Serap APBD 25% ke Infrastruktur, Pemkab OKI Diapresiasi Sri Mulyani

Jihaan Khoirunnisaa - detikNews
Rabu, 23 Jun 2021 22:04 WIB
Bupati Ogan Komering Ilir (OKI) Iskandar.
Foto: dok. Pemkab OKI
Jakarta -

Menteri Keuangan (Menkeu) RI, Sri Mulyani Indrawati menyoroti penggunaan Anggaran Pendapatan dan Belanja Daerah (APBD) banyak yang belum difokuskan untuk memperbaiki layanan dan menyelesaikan prioritas kebutuhan daerah. Dana tersebut justru banyak dihabiskan untuk keperluan administrasi dan birokrasi sehingga tak memberi memberi manfaat bagi masyarakat.

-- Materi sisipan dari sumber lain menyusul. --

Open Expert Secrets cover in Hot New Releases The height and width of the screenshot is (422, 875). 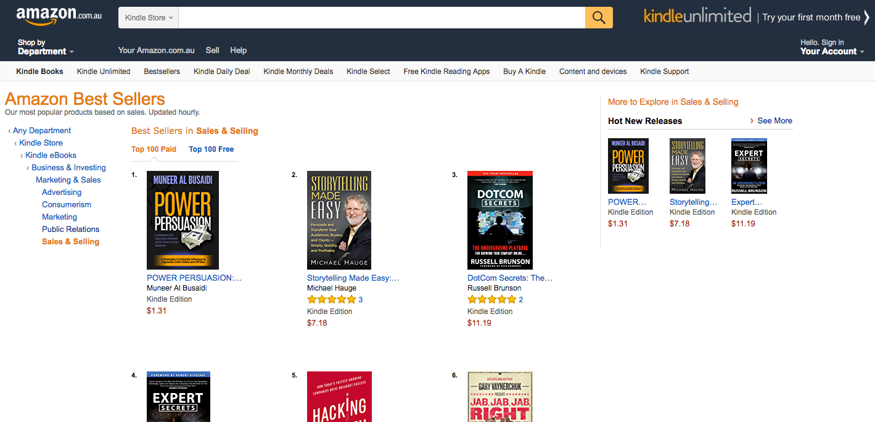click(x=749, y=166)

Di acara Pengukuhan Dewan Pengurus Asosiasi Pemerintah Kabupaten Seluruh Indonesia (Apkasi) dan Rapat Kerja Nasional Apkasi, yang juga dihadiri Bupati Ogan Komering Ilir (OKI), H. Iskandar, SE, pada Sabtu (19/6), lalu, Sri Mulyani mengingatkan agar kepala daerah dapat melihat serta mempelajari proses redesain program dan kegiatannya. Dengan begitu APBD bisa betul-betul memberikan dampak positif bagi masyarakat.

"Indikator yang menjadi masalah yaitu porsi belanja pegawai yang sangat besar sekitar 32,4% dari rata-rata APBD atau Rp 385 triliun," jelasnya dalam keterangan tertulis, Rabu (23/6/2021).

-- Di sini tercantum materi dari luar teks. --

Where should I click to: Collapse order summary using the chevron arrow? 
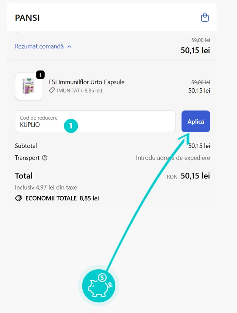tap(69, 47)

Jika dibandingkan dengan APBN, porsi belanja untuk pegawai hanya sekitar 16%, sehingga belanja yang lain bisa dipakai untuk membangun infrastruktur, seperti sanitasi, air bersih, untuk jembatan, dan sekolah.

"Itulah pentingnya memprioritaskan yang benar bagi belanja. Kalau sebagian besar belanja hanya untuk pegawai, dan kemudian pegawai tersebut hanya membuat kegiatan bagi mereka saja anggaran APBD yang sekitar Rp 800 triliun hasilnya sangat minimal bagi masyarakat kita," tandasnya.

Dia pun menyoroti deviasi anggaran APBD yang lebih tinggi di beberapa daerah. Sebagai contoh Kabupaten Bangkalan yang sebagian anggaran APBD habis untuk belanja pegawai. Sedangkan belanja pegawai paling rendah di Kabupaten Berau sebesar 22%. Secara keseluruhan rata-rata 33,5% anggaran APBD kabupaten digunakan untuk belanja pegawai.

Selain itu, dia menyampaikan anggaran untuk infrastruktur di daerah juga masih sangat rendah, yaitu sekitar 13,7%. Kendati demikian, dia memberikan apresiasi terhadap Kabupaten Ogan Komering Ilir (OKI), Sumatera Selatan karena persentase anggaran infrastrukturnya cukup besar, yaitu 25%.

"Saya harap ini akan meningkat lagi," katanya.

Diketahui, Pemerintah Kabupaten Ogan Komering Ilir menjadikan pemulihan ekonomi dan perbaikan infrastruktur sebagai prioritas dalam pembangunan di tahun 2022. Bupati Ogan Komering Ilir (OKI), Iskandar mengatakan program prioritas itu diharapkan mampu mengatasi masalah daerah, mengembangkan potensi daerah serta mendukung capaian pembangunan nasional.

"Prioritas kita masih fokus pada pemulihan ekonomi baik melalui jaring pengaman sosial maupun program padat karya untuk mendorong daya beli masyarakat," terangnya.

Dia menyebut ketersediaan anggaran baik pusat maupun daerah sangat terbatas. Untuk itu dia mendorong adanya kolaborasi antar instansi maupun swasta untuk memenuhi kebutuhan pembangunan daerah.

"Fokus kita memang di infrastruktur, perbaikan jalan misalnya. Namun demikian skala prioritas karena tidak bisa kita selesaikan dalam satu tahun anggaran," pungkasnya.

Apalagi, lanjut dia, panjang jalan status kabupaten di OKI mencapai 2.037,11 kilometer. Sehingga menurutnya tidak semua pembangunan harus menggunakan APBN dan APBD.